Title: Does this systematic review arrive at wrong conclusions? Holistic view of training of intrapartum fetal monitoring and importance of its content.
Re: Kelly S, Redmond P, King S, Oliver-Williams C, Lame G, Liberati E et al. Training in the use of intrapartum electronic fetal monitoring with cardiotocography: systematic review and meta-analysis. BJOG 2021; https://doi.org/10.1111/1471-0528.16619.
Dear Editor,
The impressive systematic review by Kelly et al1 using robust and up-to-date methodology may leave clinicians puzzled. The American Statistical Association has stated a fundamental principle in 2018, ‘No definitive conclusions should be primarily based on statistical modelling without wider balanced nuanced reasoning’. Moreover, 800+ scientists and statisticians pondered, ‘How does statistics often lead scientists to deny differences clear to see/experience?’2 Kelly and co-workers1 after examining 64 studies and 13 randomised-controlled-trials (RCTs) inform obstetricians that there is failure to demonstrate evidence that training of intrapartum fetal monitoring (IFM) works, root of a crisis. if some meaningful conclusions cannot be drawn from five RCTs of reasonable quality showing benefit, then this goes against the thesis of this review.1 Has everyone missed some magic formula for a high-quality study showing definitive benefit of training, especially given that it is difficult to prove the benefits of IFM itself? The idealistic description in the review with multiple goals does not seem to offer such a formula. Focussed studies on specific issues of training or new ideas would of course be practical and welcome/desirable.

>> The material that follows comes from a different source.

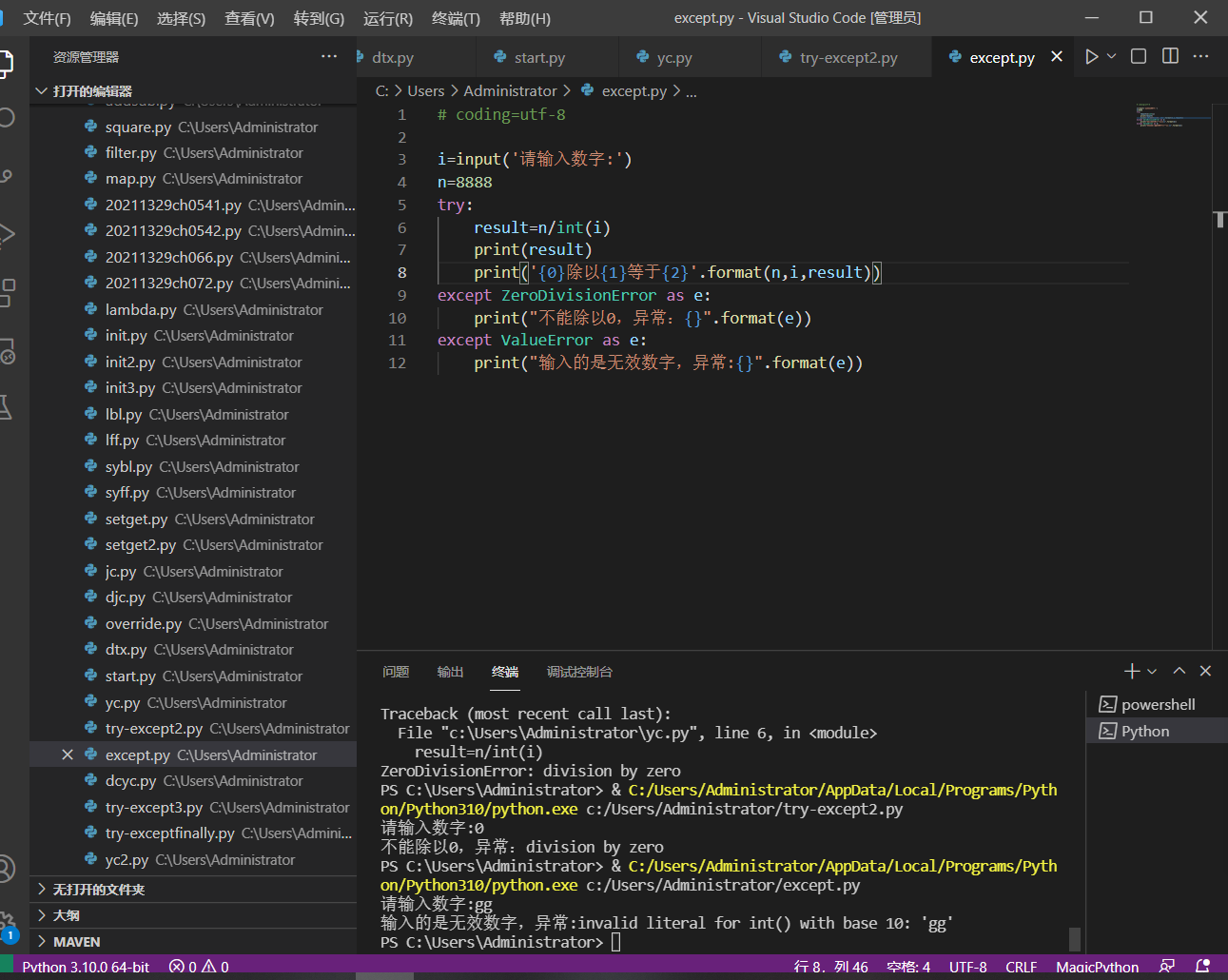
Task: Open lambda.py in the open editors list
Action: pyautogui.click(x=141, y=310)
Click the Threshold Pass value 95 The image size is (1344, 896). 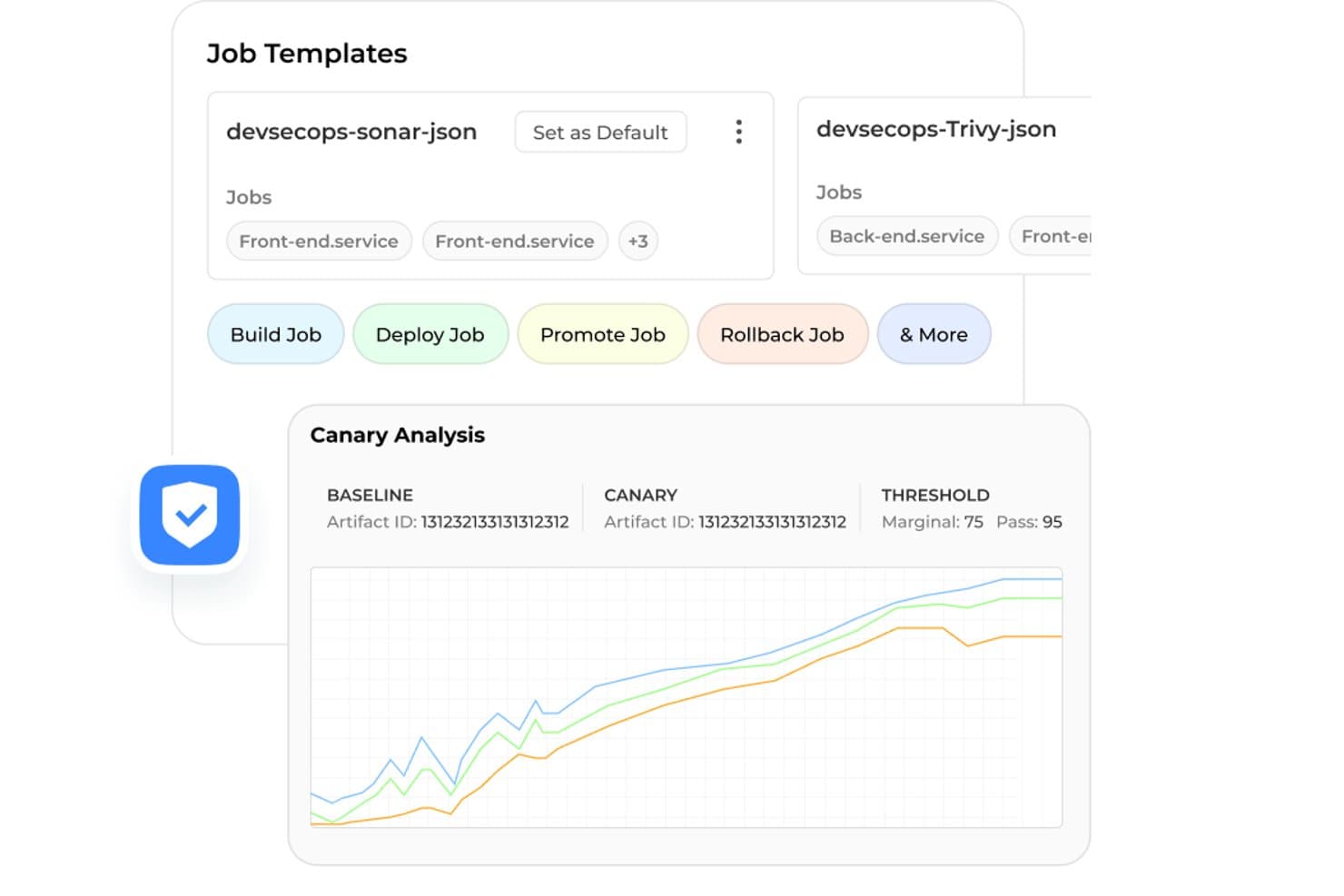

The PROMPT-group3 has made major ground-breaking contribution establishing multidisciplinary-team-based skills-drill training. The review1 makes brief mention of some objections to the content of the training as its scientific validity is more important for outcomes and litigation. The only high-quality study of IFM training and practice (by PROMPT-group)3 shown to improve perinatal outcomes dates to 1998 – 2003, which importantly taught the contemporary truthful pattern-recognition of centrally important fetal heart rate decelerations as “majority early (benign-reflex like head-compression) and minority variable (cord-compression)”.4 The PROMPT or other groups may be unable to repeat similar study (definitive proof) because of the confounding from current substantial pre-existing training. Crucially, the British guidelines now use an untruthful unscientific pattern-recognition of “no early and majority variable decelerations” shown to detect only 30% acidaemic babies under practice conditions,4 in contrast to the older British study.3 The review1 is completely silent about this current “Orwellian reality-control and double-think”. The St Georges group provides good evidence that their cardiotocography (CTG) training is well-absorbed by the trainees.1 However, the so-called physiological CTG training has been shown as ‘anti’-physiological with major risk to fetuses.4 Fortunately, simple gut-instinct of the birth-attendants would over-ride some grossly harmful training.4
This review1 may have come to a wrong conclusion/recommendation that, ‘Awaiting better data, CTG-training should follow the evidence-base for maternity training: local, multi-professional with integrated teamworking and support-tools’. Most British hospitals previously held half-day comprehensive IFM training sessions as local team-based activity like the older British study,3 but have moved away from these in recent years (sporadic non-mandatory small-scale CTG-review meetings excluded). Notwithstanding the consclusions1, most birth-attendants are now mandated to complete approved web-based IFM training-modules once a year individually commonly in the comfort of their homes. Most British hospitals have pragmatically adopted these centralised all-inclusive on-line IFM training programmes (not just support-tools) because of several obvious practical and quality advantages; and are not seeking a high-quality study proving superior perinatal outcomes, whether realistic or not.
Disclosure of interests: No conflict of interest or funding to declare.